Langes Warten auf eine Schmerzbehandlung

Für die 1,5 Millionen Schmerzpatienten hierzulande wurde in den vergangenen Jahren bereits eine Menge erreicht. Doch die Situation ist immer noch nicht optimal, wie Experten der österreichischen Schmerzgesellschaft auf einer Pressekonferenz zum Thema betonten.

Bei bis zu 400.000 Betroffenen haben sich die Beschwerden so sehr verselbstständigt, dass Ärzte von einer eigenständigen Krankheit sprechen. Diese geht auch mit seelischen und sozialen Beeinträchtigungen einher. Umso alarmierender, dass es gerade einmal 48 Fachambulanzen in den Spitälern gibt - meist mit viel zu kurzen Öffnungszeiten.

"Man muss oft wochenlang auf einen Termin warten. Diesen Patienten sollte eindeutig mehr Aufmerksamkeit geschenkt werden", appelliert OÄ Dr.
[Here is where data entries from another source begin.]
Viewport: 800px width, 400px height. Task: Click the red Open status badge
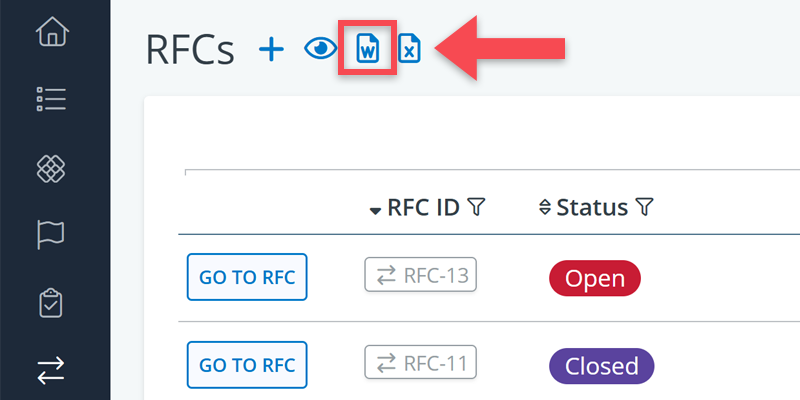(595, 278)
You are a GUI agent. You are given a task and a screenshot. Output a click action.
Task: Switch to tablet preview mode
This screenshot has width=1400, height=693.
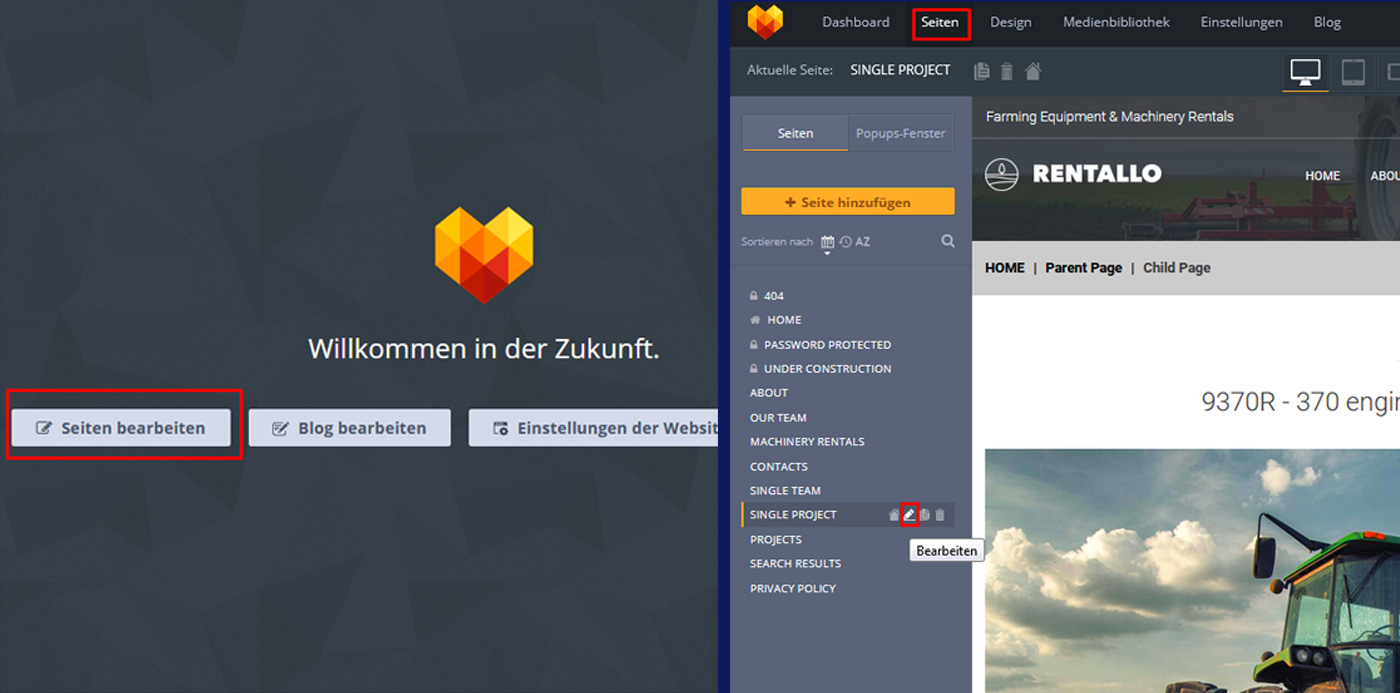(1352, 72)
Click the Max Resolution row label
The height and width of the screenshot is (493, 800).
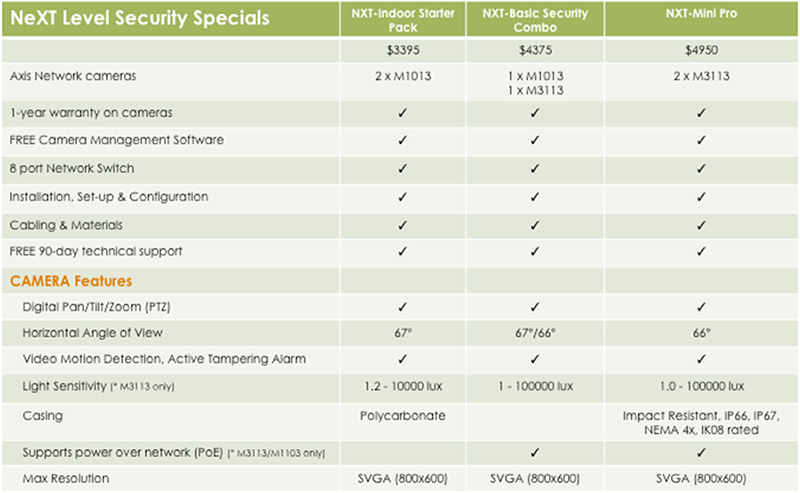point(66,479)
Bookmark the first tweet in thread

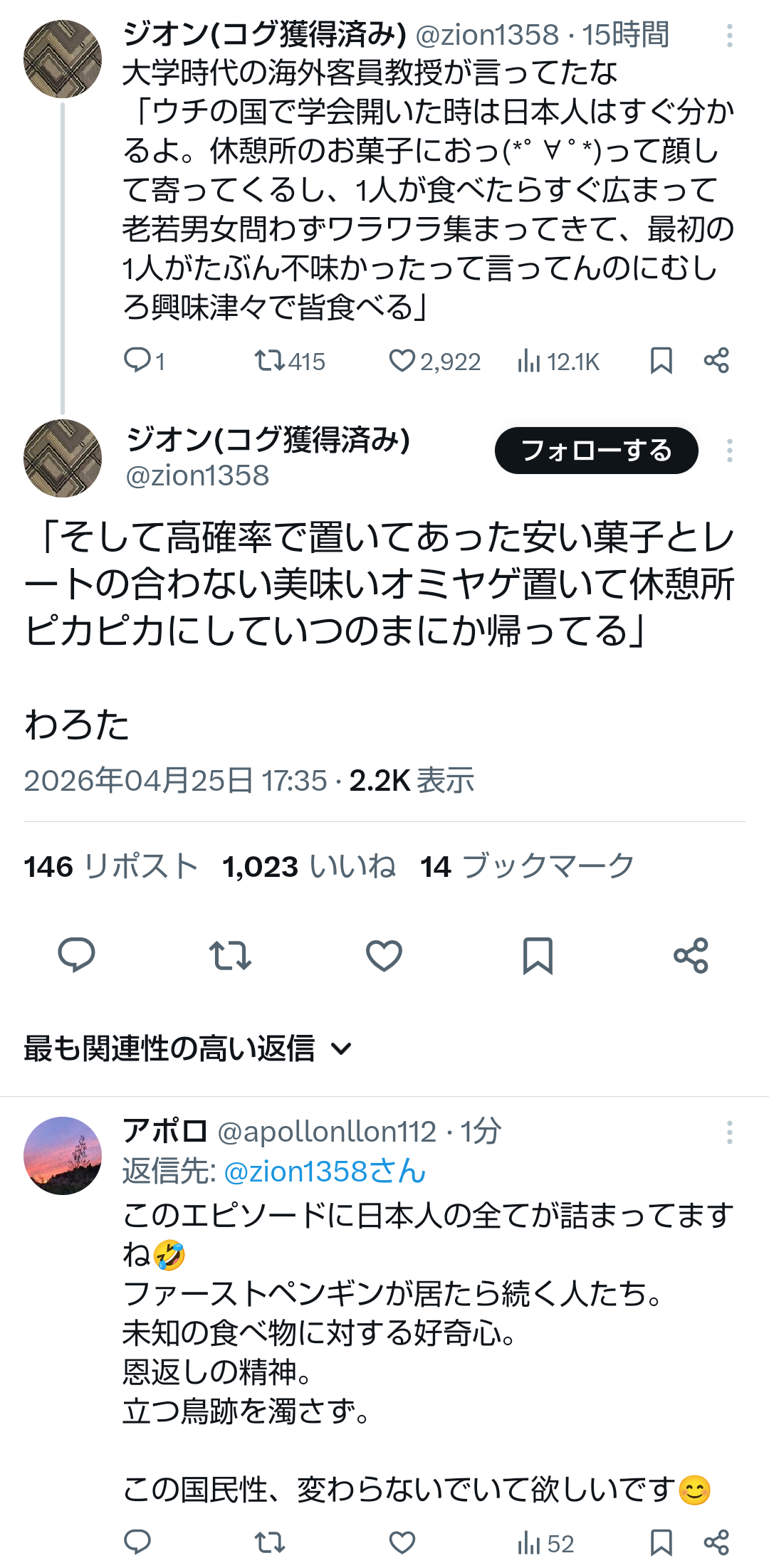point(661,361)
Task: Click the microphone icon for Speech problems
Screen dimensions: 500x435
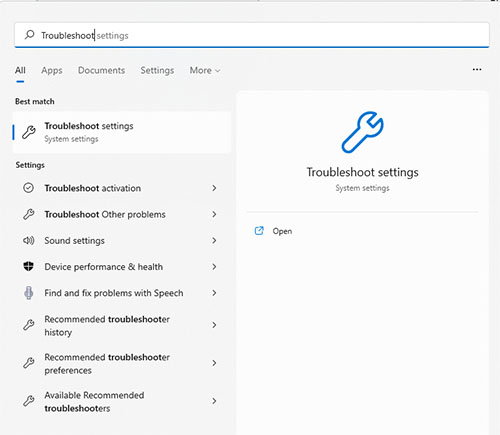Action: coord(29,293)
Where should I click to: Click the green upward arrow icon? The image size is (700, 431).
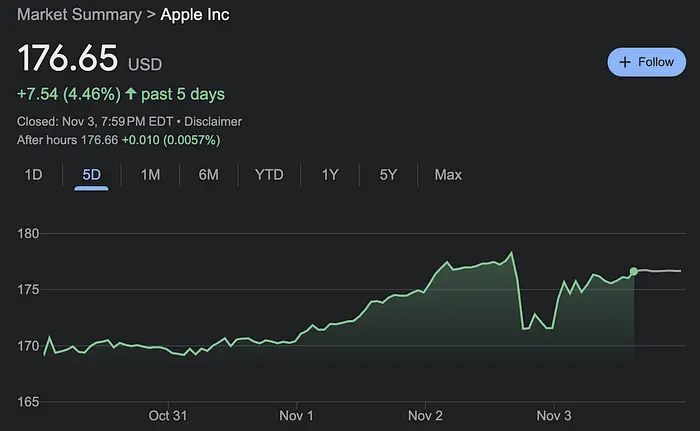pos(131,94)
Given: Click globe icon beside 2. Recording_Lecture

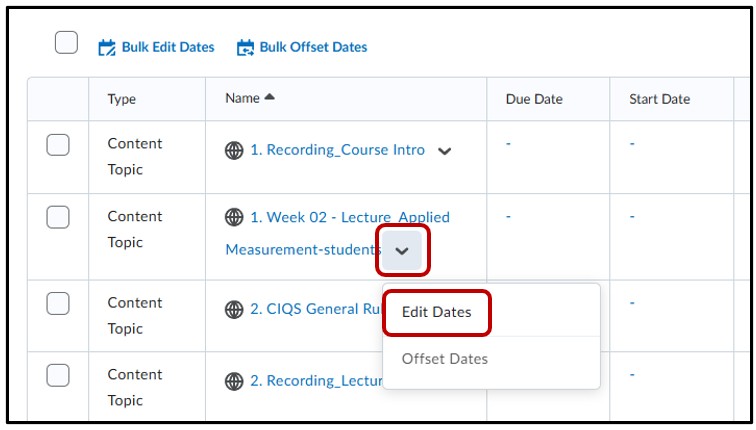Looking at the screenshot, I should click(x=234, y=381).
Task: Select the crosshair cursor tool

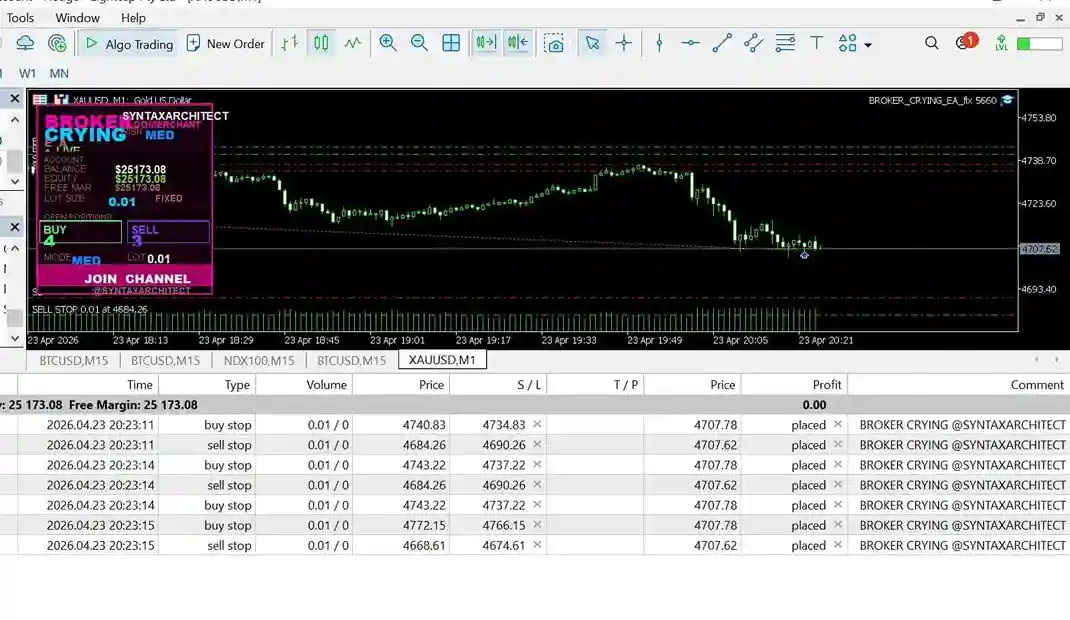Action: point(624,43)
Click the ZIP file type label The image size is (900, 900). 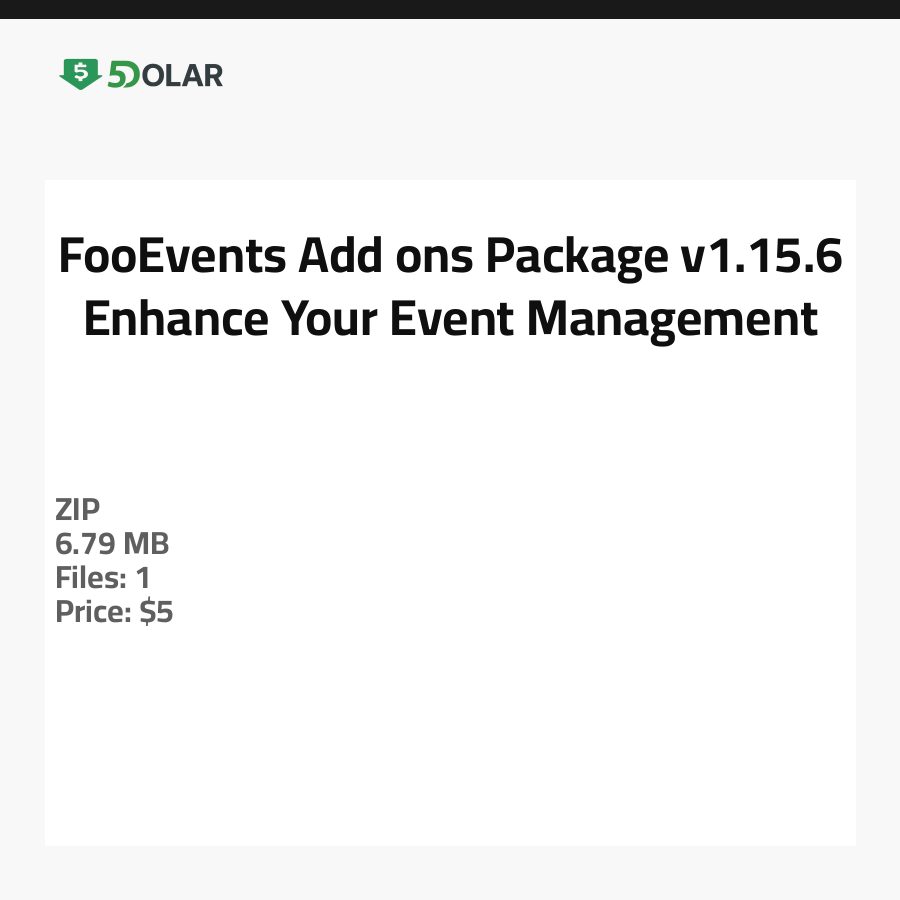coord(78,510)
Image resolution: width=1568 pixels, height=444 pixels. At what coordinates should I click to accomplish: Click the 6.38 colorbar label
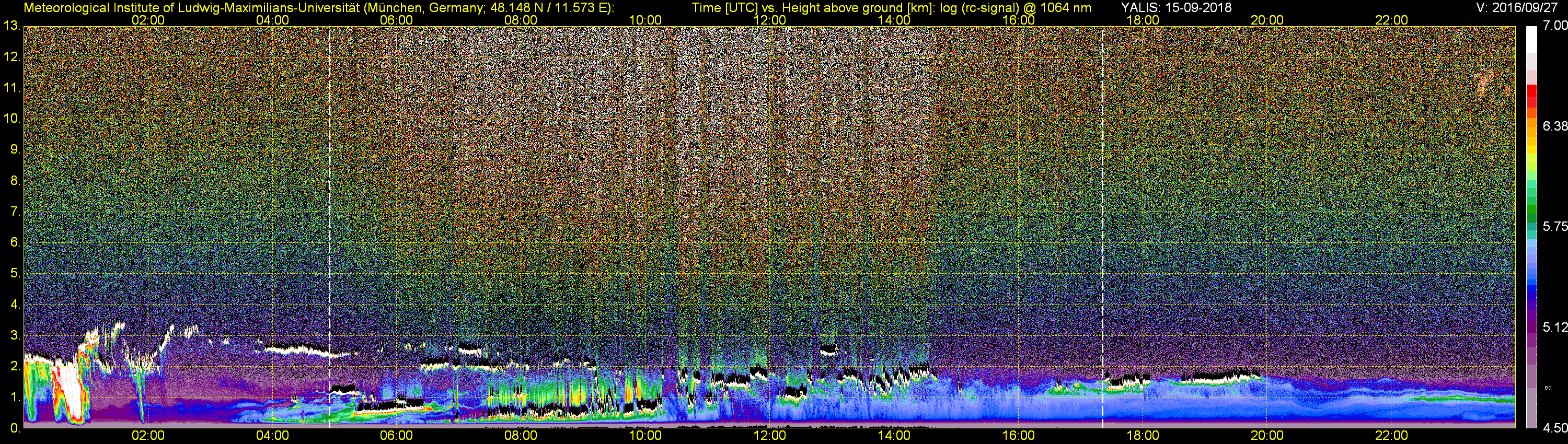coord(1554,126)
Gabriele Grögl-Aringer, Präsidentin der Schmerzgesellschaft an die Politik.

Wie ein Blick auf die demografische Entwicklung zeigt, werden die Anforderungen an die schmerzmedizinische Versorgung außerdem noch weiter steigen, denn die Lebenserwartung in Österreich erhöht sich in jedem Jahrzehnt um weitere zwei Jahre. Während derzeit erst 18 Prozent der Bevölkerung über 65 Jahre alt sind, werden es 2030 bereits mehr als 25 und 2060 über 28 Prozent sein. Wie Studien zeigen, leiden in dieser Altersgruppe bereits drei Viertel unter starken Beschwerden, betont ÖSG-Präsidentin Dr. Gabriele Grögl-Aringer. "Um die absehbar wachsende Zahl an Patienten zu versorgen, müssen nicht nur die Strukturprobleme schnellstmöglich beseitigt werden, die Schmerzbehandlung bei älteren Menschen erfordert auch in vielerlei Hinsicht eine besondere Erfahrung."